Brussels plans to extend the ban on symbols of the PKK but ultimately the decision will be made by national governments, an EU official in Ankara told the Hürriyet Daily News, speaking on condition of anonymity.
“If a group like the PKK is listed as a terrorist organization, it means that anything showing support for them - symbols, flags or whatever – amounts to making propaganda for them and should also fall under the same ban. So we are proposing to member states that they should also extend this to symbols and flags,” the official noted.
Sanctions and counterterrorism legislation falls within EU competence and any decision to identify a group as a terrorist organization is the responsibility of the European Union, the official said, while adding that dealing with criminal offenses falls within the competence of EU member states.
The official noted that so far this has been done explicitly only for the Islamic State of Iraq and the Levant (ISIL), and waving ISIL’s flag is therefore a criminal offense in many European countries, the official added.
He also recalled that Germany instructed its district offices to ban flags of the PKK a few months ago.
Warning on progress report
EU head of states are due to meet on Oct. 19 and Turkey is expected to be a key issue at the dinner.
“The accession process has not made any progress for many years. But there are many issues that we cannot afford to stop talking to each other about,” said the official. “These range from the economy and counterterrorism to the situation in Syria and Iraq, foreign policy issues and migration. There are many issues that cannot be put on hold just because the accession process not moving forward.”

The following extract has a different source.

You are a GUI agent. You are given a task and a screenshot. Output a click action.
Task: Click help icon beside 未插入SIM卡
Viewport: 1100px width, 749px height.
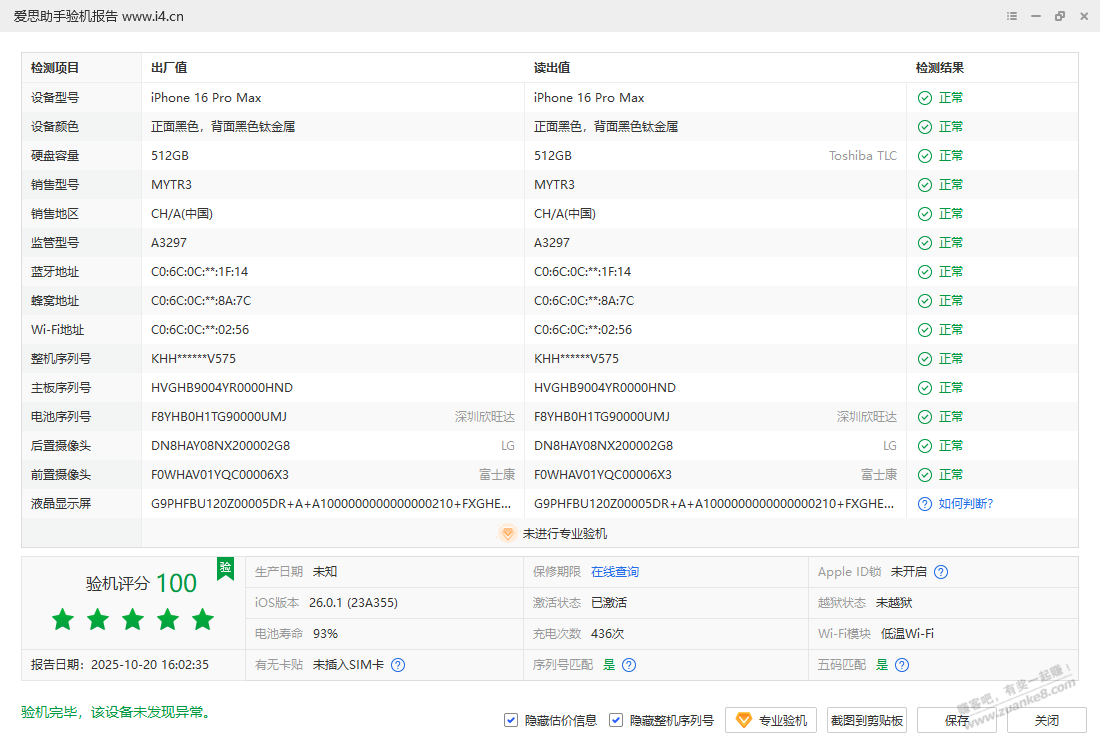(398, 665)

However, Brussels is waiting for progress from Turkey on the rule of law and human rights as key criteria for accession to the bloc, stated the official in Ankara.
The EU’s annual “progress report” on Turkey’s accession bid will be particularly significant upon its release in April 2018 because with it “a change in the relationship with Turkey” could come onto the agenda, the official said.

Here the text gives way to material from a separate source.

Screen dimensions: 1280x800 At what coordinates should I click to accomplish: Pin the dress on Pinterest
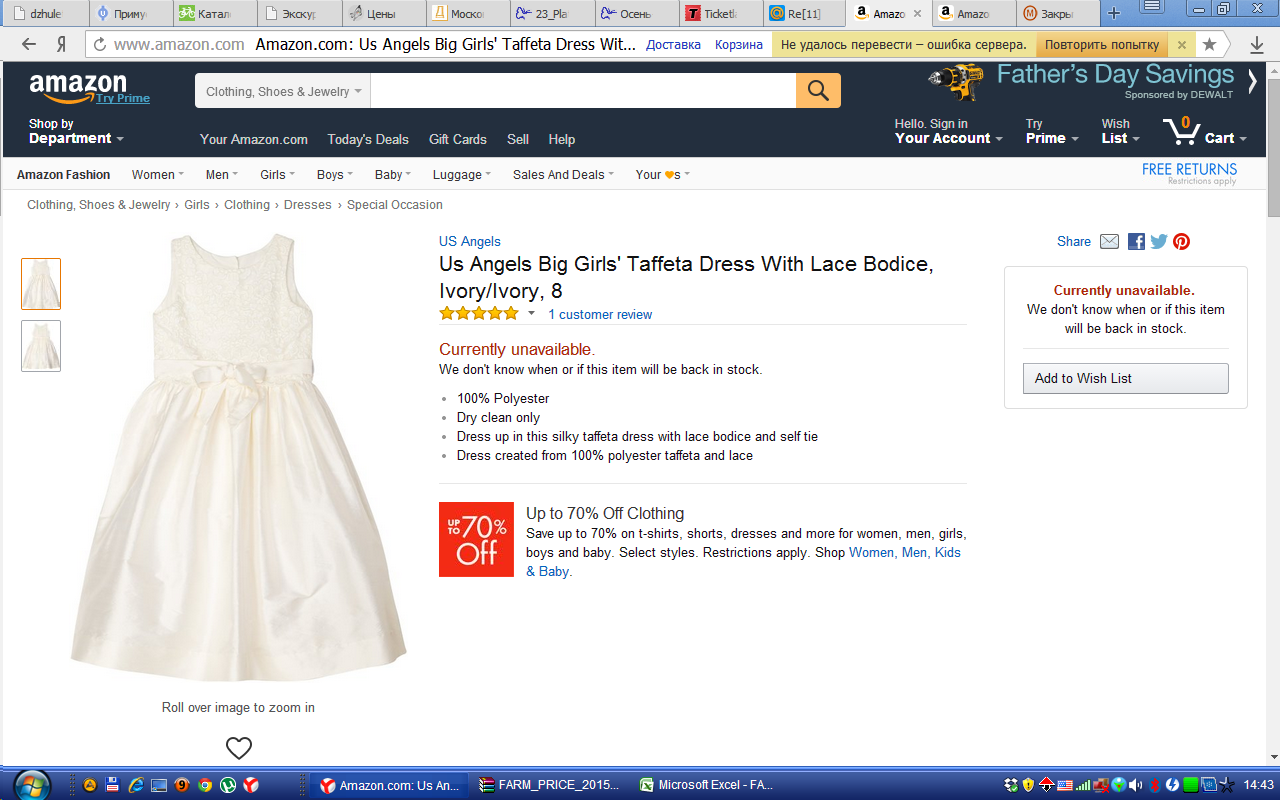[x=1181, y=241]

“Member countries may demand for the European Commission to say that Turkey no longer complies with the criteria … But still there is an “open window for Turkey until the end of the year,” said the official.
“You cannot expect a member state that has a difficult relationship with Turkey to say ‘yes’ to things at the European level. One cannot afford to have such a difficult relationship with Germany, for example,” he added.